» **Goal**
Return verbatim the lines of the listing below, starting at the line that contains "The width and height of the screenshot is (1492, 812)." and ending after the line that contains "Looking at the screenshot, I should pos(618,36).".

» **Entries provided**
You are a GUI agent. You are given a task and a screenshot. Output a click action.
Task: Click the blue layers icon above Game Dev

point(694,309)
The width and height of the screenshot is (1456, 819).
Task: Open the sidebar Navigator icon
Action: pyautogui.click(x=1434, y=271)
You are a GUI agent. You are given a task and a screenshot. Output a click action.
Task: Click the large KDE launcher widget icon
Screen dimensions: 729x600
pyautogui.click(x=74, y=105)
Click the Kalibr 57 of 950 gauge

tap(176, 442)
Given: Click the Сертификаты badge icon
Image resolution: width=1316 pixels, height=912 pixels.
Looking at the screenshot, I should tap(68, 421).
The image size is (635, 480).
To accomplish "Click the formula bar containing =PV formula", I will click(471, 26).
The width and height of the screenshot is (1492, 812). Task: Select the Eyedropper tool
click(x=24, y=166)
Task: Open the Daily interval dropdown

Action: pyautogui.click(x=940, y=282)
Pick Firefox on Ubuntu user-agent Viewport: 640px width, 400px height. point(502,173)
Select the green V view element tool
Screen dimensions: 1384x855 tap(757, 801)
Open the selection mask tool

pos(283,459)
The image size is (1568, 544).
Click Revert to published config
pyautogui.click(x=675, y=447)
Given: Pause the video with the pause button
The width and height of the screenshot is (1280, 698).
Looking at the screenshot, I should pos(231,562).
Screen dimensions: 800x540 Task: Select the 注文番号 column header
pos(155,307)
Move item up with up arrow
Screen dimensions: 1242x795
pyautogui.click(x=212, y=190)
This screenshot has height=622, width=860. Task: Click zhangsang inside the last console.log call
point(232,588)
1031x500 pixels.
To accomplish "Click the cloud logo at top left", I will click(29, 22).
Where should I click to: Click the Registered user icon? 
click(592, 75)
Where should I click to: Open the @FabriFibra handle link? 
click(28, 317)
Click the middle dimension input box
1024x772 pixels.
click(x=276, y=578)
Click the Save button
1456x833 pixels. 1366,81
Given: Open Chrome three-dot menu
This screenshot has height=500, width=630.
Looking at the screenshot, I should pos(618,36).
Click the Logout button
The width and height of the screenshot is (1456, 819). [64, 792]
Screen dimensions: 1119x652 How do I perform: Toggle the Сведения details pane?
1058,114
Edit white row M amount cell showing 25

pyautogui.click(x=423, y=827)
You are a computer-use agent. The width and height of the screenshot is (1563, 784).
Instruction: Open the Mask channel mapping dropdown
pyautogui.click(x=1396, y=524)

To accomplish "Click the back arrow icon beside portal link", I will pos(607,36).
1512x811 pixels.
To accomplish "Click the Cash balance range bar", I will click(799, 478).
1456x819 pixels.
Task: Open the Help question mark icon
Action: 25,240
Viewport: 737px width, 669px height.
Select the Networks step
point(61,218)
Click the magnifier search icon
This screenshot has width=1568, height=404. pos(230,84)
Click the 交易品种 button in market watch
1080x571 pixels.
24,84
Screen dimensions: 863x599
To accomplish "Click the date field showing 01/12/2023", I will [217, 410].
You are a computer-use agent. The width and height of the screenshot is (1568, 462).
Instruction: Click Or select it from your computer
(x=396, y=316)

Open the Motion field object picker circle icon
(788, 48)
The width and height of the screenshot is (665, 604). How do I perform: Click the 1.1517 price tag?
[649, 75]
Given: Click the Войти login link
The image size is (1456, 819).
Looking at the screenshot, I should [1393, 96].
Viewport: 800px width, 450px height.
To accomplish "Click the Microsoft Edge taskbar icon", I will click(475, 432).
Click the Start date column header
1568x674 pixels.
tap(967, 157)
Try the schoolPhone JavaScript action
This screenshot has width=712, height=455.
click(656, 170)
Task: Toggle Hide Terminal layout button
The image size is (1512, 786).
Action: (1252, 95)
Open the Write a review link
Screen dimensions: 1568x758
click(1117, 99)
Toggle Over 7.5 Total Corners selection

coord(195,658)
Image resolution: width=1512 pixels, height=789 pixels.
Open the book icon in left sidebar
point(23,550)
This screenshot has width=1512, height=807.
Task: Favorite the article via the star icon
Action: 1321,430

» **Exercise output**
The width and height of the screenshot is (1492, 812). Task: Select the Eyedropper tool
click(x=24, y=166)
Task: Open the Daily interval dropdown

Action: pyautogui.click(x=940, y=282)
Pick Firefox on Ubuntu user-agent Viewport: 640px width, 400px height. point(502,173)
Select the green V view element tool
Screen dimensions: 1384x855 tap(757, 801)
Open the selection mask tool

pos(283,459)
The image size is (1568, 544).
Click Revert to published config
pyautogui.click(x=675, y=447)
Given: Pause the video with the pause button
The width and height of the screenshot is (1280, 698).
Looking at the screenshot, I should pos(231,562).
Screen dimensions: 800x540 Task: Select the 注文番号 column header
pos(155,307)
Move item up with up arrow
Screen dimensions: 1242x795
pyautogui.click(x=212, y=190)
This screenshot has height=622, width=860. Task: Click zhangsang inside the last console.log call
point(232,588)
1031x500 pixels.
To accomplish "Click the cloud logo at top left", I will click(29, 22).
Where should I click to: Click the Registered user icon? 
click(592, 75)
Where should I click to: Open the @FabriFibra handle link? 
click(28, 317)
Click the middle dimension input box
1024x772 pixels.
click(x=276, y=578)
Click the Save button
1456x833 pixels. 1366,81
Given: Open Chrome three-dot menu
This screenshot has height=500, width=630.
Looking at the screenshot, I should pos(618,36).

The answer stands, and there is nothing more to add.